Tábata Bergonci
26/01/2017
Em 2014, Romesberg e colaboradores anunciaram o desenvolvimento de duas bases nitrogenadas artificiais, nomeadas X e Y, que formam pares, marcando um avanço no campo da biologia sintética [2]. Na época, eles mostraram que bactérias Escherichia coli poderiam utilizar essas bases sintéticas em seu DNA. Contudo, o que a E. coli não podia fazer era manter essas bases quando ela passava pelo processo de divisão celular. Ou seja, quando o DNA sofria replicação para formar novas bactérias, as bases sintéticas eram expulsas do genoma.
Desde então, o grupo de Romesberg vinha tentando construir um genoma estável, capaz de manter a informação genética artificial e passá-la aos descendentes. Um artigo publicado na PNAS essa semana mostra que eles finalmente conseguiram [3]! Primeiramente, os cientistas aperfeiçoaram uma ferramenta chamada transportadora de nucleotídeo, que permite que as bases nitrogenadas X e Y passem através da membrana celular após serem copiadas. Esse transportador já havia sido usado em 2014, mas a bactéria ficava muito doente. Modificações fizeram então com que este não afetasse mais a saúde do organismo. O segundo passo foi fazer modificações na base Y, para que esta pudesse ser melhor reconhecida pelas enzimas que sintetizam o DNA durante o processo de replicação.
Para finalizar, os pesquisadores alteraram o sistema imune da bactéria para reconhecer sequências de DNA que não continham as bases X e Y como invasoras. Assim, uma célula que expulsasse as bases X e Y seria marcada para destruição. Esse novo organismo semissintético é capaz de manter as bases não-naturais por mais de 60 gerações, levando os cientistas a acreditarem que estas possam ser mantidas indeterminadamente.
Para Romesberg, o estudo sugere que os processos vitais podem ser manipulados, mas enfatiza que seu grupo trabalha apenas com organismos unicelulares e não pretende aplicar a técnica em seres vivos mais complexos. O próximo passo para o grupo agora é saber como esse novo código genético é transcrito para RNA, a molécula que as células precisam para produzir proteínas.
[1] Crédito da imagem: johntisza (Flickr) / Creative Commons (CC BY 2.0). URL: https://www.flickr.com/photos/34503836@N02/3321754352/.
[2] DA Malyshev et al. A semi-synthetic organism with an expanded genetic alphabetic. Nature 10.1038/nature13314 (2014).

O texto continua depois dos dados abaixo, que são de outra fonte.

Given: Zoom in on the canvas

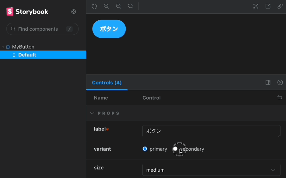Looking at the screenshot, I should (x=106, y=6).
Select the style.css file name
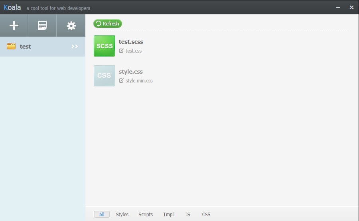359x221 pixels. click(x=131, y=72)
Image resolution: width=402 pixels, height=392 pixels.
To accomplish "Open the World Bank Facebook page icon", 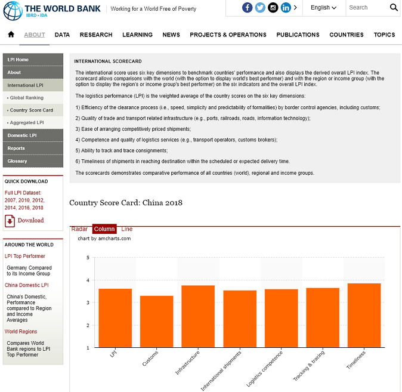I will 247,8.
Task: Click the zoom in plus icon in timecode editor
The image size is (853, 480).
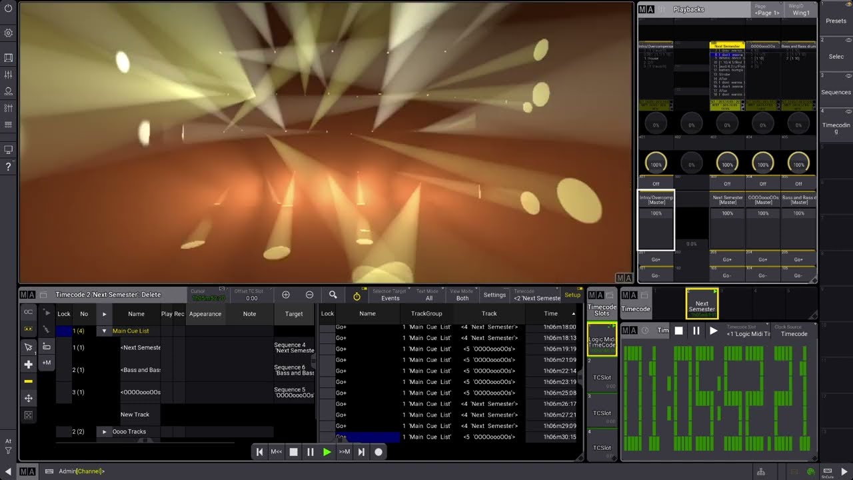Action: point(286,295)
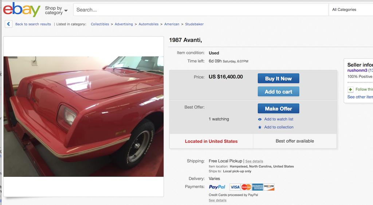
Task: Click the green plus follow icon
Action: (x=350, y=90)
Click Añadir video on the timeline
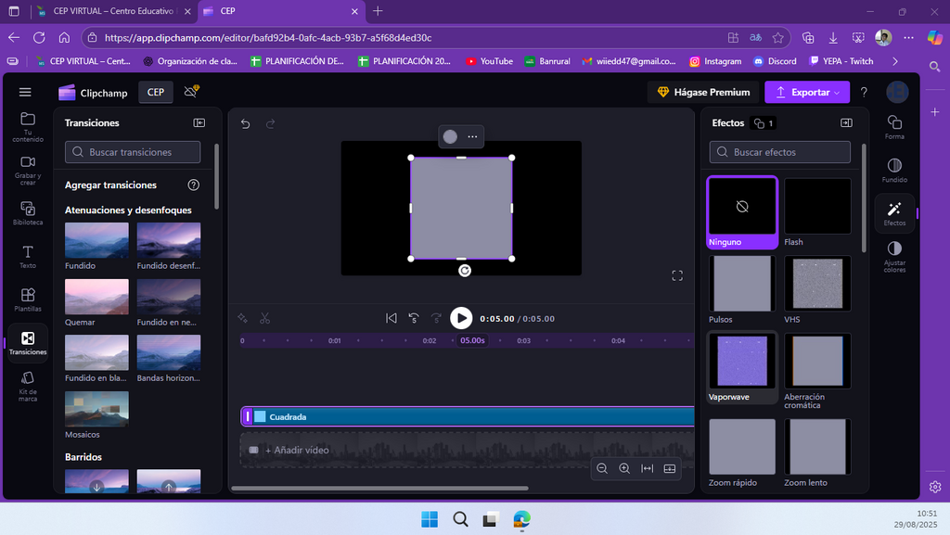The height and width of the screenshot is (535, 950). coord(297,451)
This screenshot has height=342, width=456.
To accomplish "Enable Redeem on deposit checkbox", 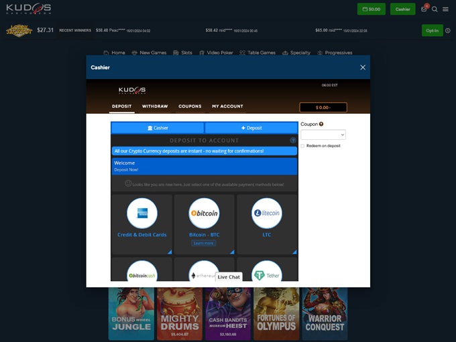I will tap(302, 145).
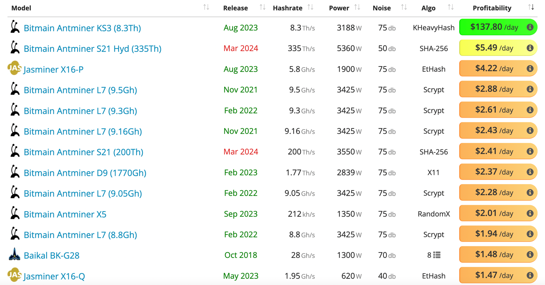The image size is (545, 285).
Task: Click info icon beside $1.47 /day
Action: pyautogui.click(x=530, y=275)
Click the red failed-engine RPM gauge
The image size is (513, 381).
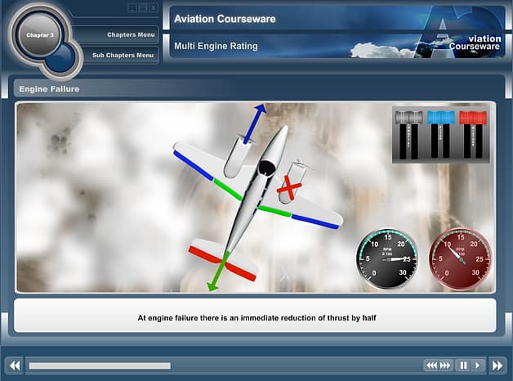[460, 259]
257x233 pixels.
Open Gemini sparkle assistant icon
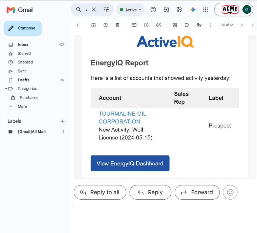coord(193,10)
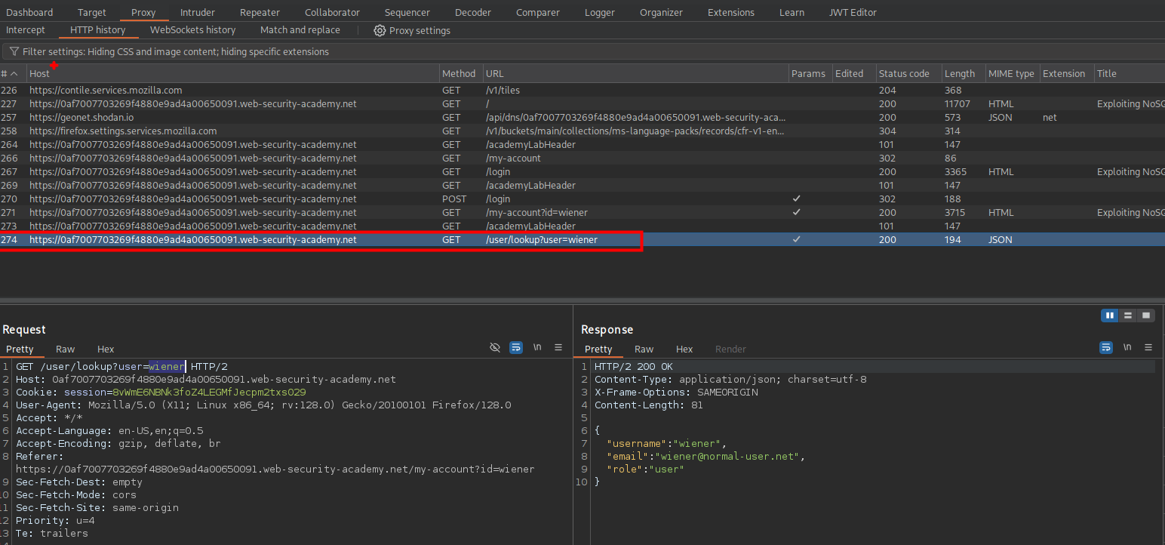Toggle show non-printable characters in Request panel
This screenshot has height=545, width=1165.
537,347
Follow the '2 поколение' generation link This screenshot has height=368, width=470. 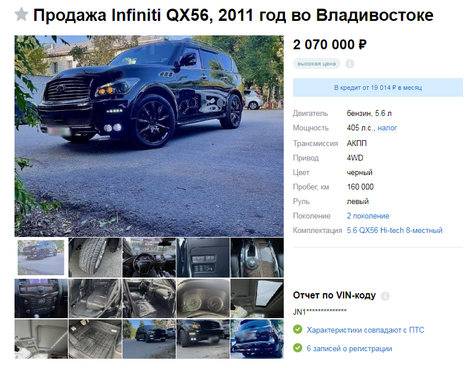click(368, 216)
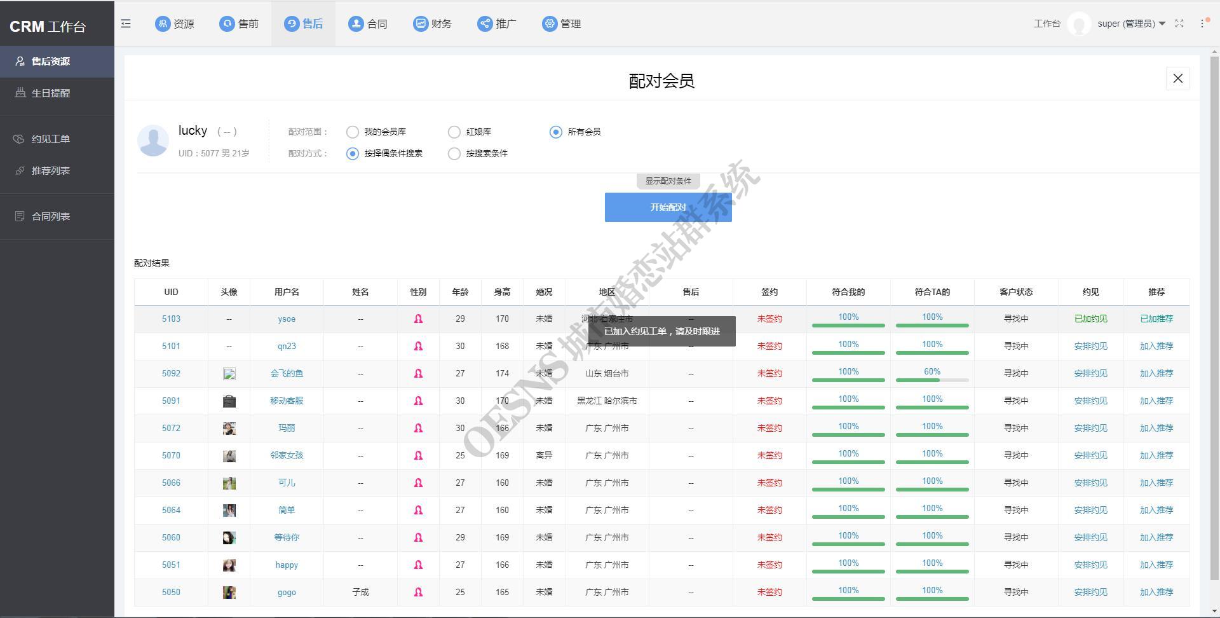Expand the 显示配对条件 panel
Image resolution: width=1220 pixels, height=618 pixels.
pos(668,181)
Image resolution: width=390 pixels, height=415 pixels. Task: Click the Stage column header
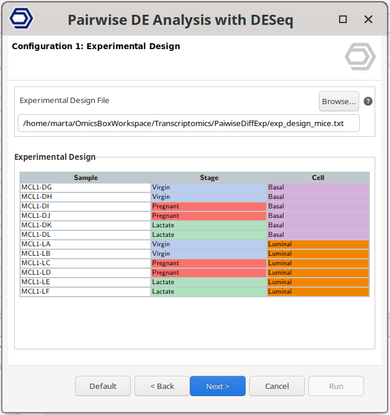[209, 178]
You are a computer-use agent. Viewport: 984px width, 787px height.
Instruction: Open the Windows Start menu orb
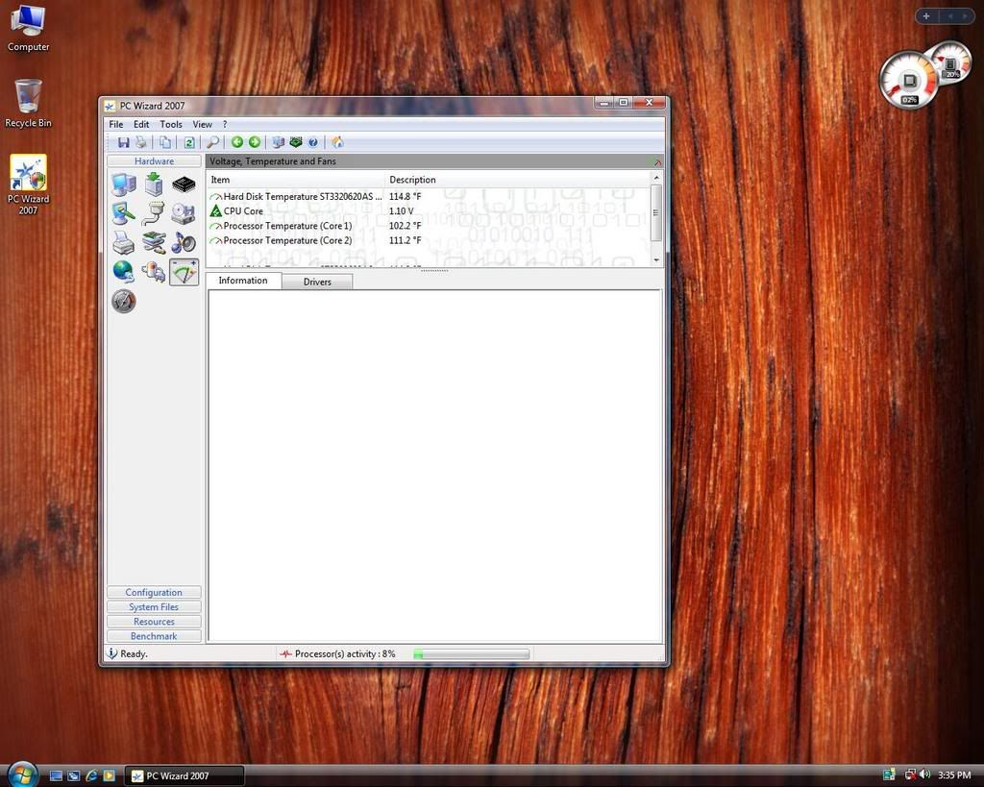pyautogui.click(x=22, y=775)
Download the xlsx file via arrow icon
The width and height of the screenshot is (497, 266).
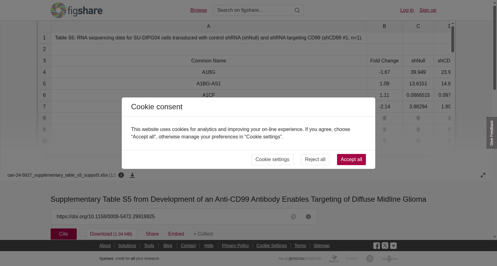click(132, 175)
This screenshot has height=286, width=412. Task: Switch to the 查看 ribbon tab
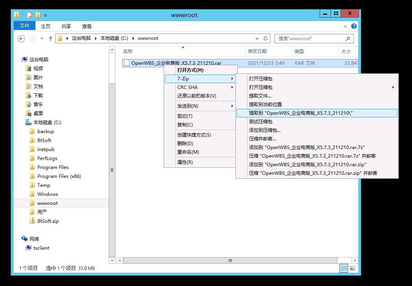pyautogui.click(x=87, y=26)
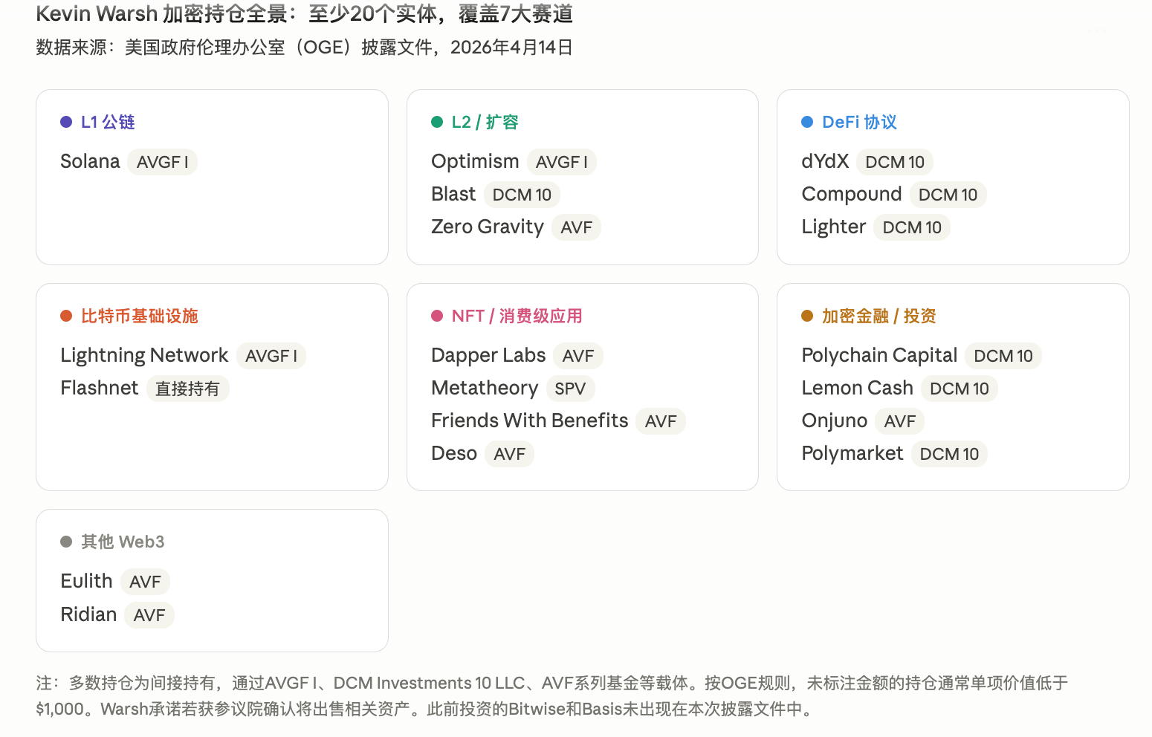Click the Eulith entry under 其他 Web3

coord(86,581)
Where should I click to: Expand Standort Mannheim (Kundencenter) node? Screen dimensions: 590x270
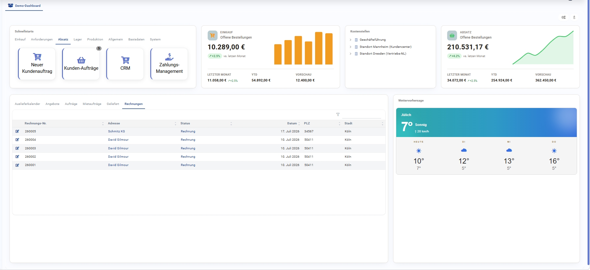[x=351, y=47]
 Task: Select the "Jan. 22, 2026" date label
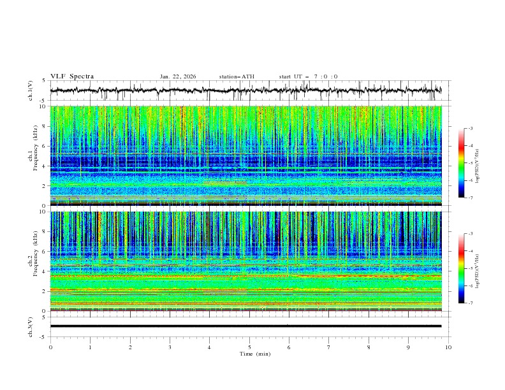pos(178,76)
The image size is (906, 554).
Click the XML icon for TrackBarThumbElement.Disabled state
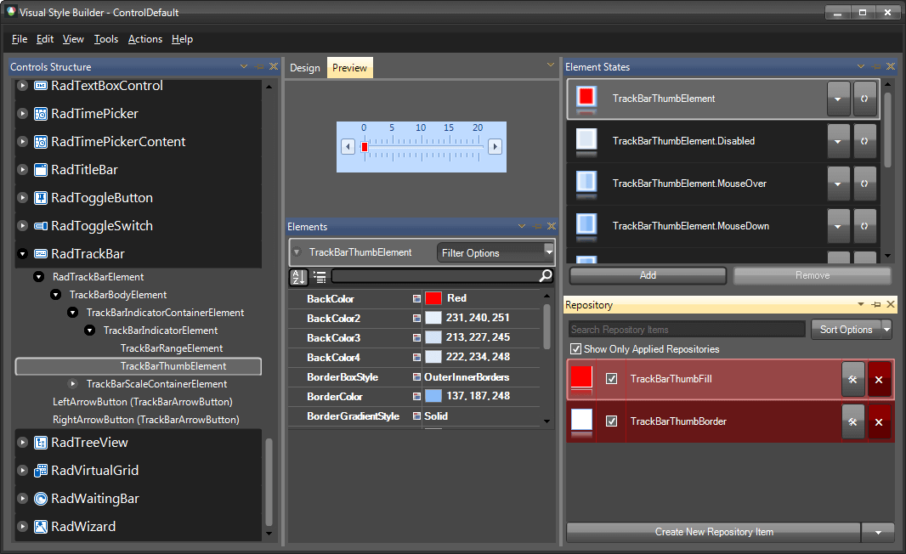(864, 141)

[3] Y Zhang et al. A semisynthetic organism engineered for the stable expansion of the genetic alphabet. PNAS 10.1073/pnas.1616443114 (2017).
Como citar este artigo: Tábata Bergonci. A-T-G-C… X e Y! Nosso código genético ganha mais duas letras. Saense. URL: http://www.saense.com.br/2017/01/a-t-g-c-x-e-y-nosso-codigo-genetico-ganha-mais-duas-letras/. Publicado em 26 de janeiro (2017).
A ciência avança no sentido da descoberta do Novo, da curiosidade humana, o problema não esta na questão “será que conseguiremos? ” o Problema real esta na questão “devemos mesmo fazer isto? “
Com os grandes avanços na área da engenharia genética e biologia sintética, cada vez mais comitês de ética científica são criados para debater “até onde podemos ir”.
Obrigada pela leitura e comentário, Anderson.
Como é feito o processo de junção dos “ingredientes” por assim dizer, pra sintetizar as duas bases a mais?
Oi Cleyton, tudo bem?
Eles sintetizam a molécula (no caso, a base nitrogenada) da mesma forma que na indústria farmacêutica. Normalmente parte-se de uma matéria-prima que seja fácil de “moldar” quimicamente (no caso das bases sintéticas, a matéria-prima foi uma base já existente). São utilizadas enzimas, catalisadores e outros reagentes para que a nova molécula possa existir. Essa mistura é feita em um reator, ligação química por ligação química. Depois, o produto é purificado para que só reste ele.
Depois disso, é só colocar as bases sintéticas em uma mistura junto com as outras bases, que o DNA é formado, já que a reação de ligação entre as bases é energeticamente favorável (mas claro, para facilitar e deixar o processo mais rápido, usa-se enzimas específicas que catalizam essas reações).